Arcee AI has released Trinity-Large-Thinking, an open-weight reasoning model under Apache 2.0 that ranks second on PinchBench behind only Claude Opus 4.6. The model costs $0.90 per million output tokens, roughly 96% less than comparable closed alternatives.
What Happened
Trinity-Large-Thinking adds extended reasoning before generating responses, improving multi-turn tool calling, context coherence, and instruction following across long agent sessions. The model served 3.37 trillion tokens during its Preview phase on OpenRouter since January 2026, establishing real-world usage data before this official release.
The model is available through Arcee's API and on Hugging Face under Apache 2.0. The Preview version remains free on OpenRouter with reduced hardware allocation for testing.
Why It Matters
Open-weight reasoning models have been scarce at the top of benchmark leaderboards. Most high-performing reasoning models remain closed-source with premium pricing. Trinity-Large-Thinking reaching the second spot on PinchBench under an open license gives developers a viable alternative for building open-source AI agents without per-token costs spiraling during complex workflows.

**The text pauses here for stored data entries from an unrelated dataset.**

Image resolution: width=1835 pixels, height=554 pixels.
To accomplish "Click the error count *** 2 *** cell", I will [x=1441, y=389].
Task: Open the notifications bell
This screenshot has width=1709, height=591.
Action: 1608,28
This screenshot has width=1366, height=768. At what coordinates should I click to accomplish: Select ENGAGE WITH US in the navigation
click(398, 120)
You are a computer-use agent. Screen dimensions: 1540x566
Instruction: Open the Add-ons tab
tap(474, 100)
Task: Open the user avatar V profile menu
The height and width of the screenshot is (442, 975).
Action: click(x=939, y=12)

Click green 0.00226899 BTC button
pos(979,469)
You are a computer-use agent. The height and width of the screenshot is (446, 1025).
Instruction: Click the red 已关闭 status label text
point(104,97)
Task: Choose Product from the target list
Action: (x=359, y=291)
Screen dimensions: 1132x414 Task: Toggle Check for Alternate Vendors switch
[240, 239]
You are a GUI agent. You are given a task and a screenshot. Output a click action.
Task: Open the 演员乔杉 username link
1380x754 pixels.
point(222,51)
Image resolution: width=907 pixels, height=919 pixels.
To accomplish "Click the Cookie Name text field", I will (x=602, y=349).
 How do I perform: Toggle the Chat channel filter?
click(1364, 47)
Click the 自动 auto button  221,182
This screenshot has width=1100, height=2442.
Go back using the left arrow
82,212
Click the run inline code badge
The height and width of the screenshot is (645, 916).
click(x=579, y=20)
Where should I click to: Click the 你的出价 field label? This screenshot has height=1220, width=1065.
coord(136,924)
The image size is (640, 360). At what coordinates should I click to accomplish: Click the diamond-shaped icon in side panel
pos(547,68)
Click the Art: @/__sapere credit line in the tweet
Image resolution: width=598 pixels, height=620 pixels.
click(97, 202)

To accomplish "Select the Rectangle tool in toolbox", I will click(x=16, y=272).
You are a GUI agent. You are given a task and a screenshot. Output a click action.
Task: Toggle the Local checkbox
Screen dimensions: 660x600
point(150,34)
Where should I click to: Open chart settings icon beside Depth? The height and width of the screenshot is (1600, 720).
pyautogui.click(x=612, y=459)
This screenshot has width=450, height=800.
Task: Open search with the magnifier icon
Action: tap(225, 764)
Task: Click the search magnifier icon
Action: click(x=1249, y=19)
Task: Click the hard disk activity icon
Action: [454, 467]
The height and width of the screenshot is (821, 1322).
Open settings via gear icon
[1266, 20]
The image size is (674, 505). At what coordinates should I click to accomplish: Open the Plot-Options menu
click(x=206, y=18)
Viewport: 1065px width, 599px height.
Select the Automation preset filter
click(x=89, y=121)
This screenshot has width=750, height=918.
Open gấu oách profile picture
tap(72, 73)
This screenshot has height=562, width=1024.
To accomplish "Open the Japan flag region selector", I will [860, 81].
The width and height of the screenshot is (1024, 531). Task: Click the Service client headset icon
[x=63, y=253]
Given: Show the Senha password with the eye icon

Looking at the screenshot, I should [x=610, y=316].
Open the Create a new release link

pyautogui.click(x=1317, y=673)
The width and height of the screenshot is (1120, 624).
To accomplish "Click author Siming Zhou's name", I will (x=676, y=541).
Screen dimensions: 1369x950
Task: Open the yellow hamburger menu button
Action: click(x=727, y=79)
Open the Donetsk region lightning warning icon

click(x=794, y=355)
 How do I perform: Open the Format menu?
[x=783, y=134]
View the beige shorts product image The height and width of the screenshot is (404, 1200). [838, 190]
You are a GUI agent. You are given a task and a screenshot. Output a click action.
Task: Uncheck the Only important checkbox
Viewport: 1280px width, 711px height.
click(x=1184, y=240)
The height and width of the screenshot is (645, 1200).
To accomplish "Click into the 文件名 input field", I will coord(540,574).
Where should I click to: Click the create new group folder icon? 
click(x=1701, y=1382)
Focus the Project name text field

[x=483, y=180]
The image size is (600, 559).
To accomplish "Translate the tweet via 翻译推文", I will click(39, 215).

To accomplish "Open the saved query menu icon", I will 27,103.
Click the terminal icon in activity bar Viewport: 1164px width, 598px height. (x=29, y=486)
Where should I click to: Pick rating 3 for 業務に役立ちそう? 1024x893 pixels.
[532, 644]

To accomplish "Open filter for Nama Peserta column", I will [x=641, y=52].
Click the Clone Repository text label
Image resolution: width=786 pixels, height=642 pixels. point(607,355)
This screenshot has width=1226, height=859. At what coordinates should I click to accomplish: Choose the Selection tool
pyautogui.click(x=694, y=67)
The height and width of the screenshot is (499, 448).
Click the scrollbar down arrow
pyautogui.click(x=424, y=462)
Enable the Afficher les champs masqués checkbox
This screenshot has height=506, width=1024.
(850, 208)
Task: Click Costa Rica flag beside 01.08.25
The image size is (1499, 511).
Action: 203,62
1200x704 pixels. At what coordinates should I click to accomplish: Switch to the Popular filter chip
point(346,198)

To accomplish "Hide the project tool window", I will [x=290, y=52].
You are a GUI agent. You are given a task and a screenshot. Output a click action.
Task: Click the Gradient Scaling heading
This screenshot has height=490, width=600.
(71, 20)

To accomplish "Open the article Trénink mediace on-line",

The 96% cost reduction matters most for agent workloads where models make dozens of tool calls per task. At $0.90 per million output tokens, teams running continuous agent loops can sustain operations that would be prohibitively expensive with closed models.
Key Details
- Apache 2.0 license for full commercial use
- Ranked #2 on PinchBench, behind Claude Opus 4.6
- $0.90 per million output tokens via Arcee API
- 3.37 trillion tokens served during Preview phase
- Optimized for multi-turn tool calling and long-running agent loops
- Available on Hugging Face and OpenRouter
What to Do Next
Developers building agent workflows can test Trinity-Large-Thinking for free via OpenRouter's Preview tier. For production deployments, the Arcee API offers the full model at $0.90 per million output tokens. The Apache 2.0 license also allows self-hosting for teams that want to run inference on their own hardware.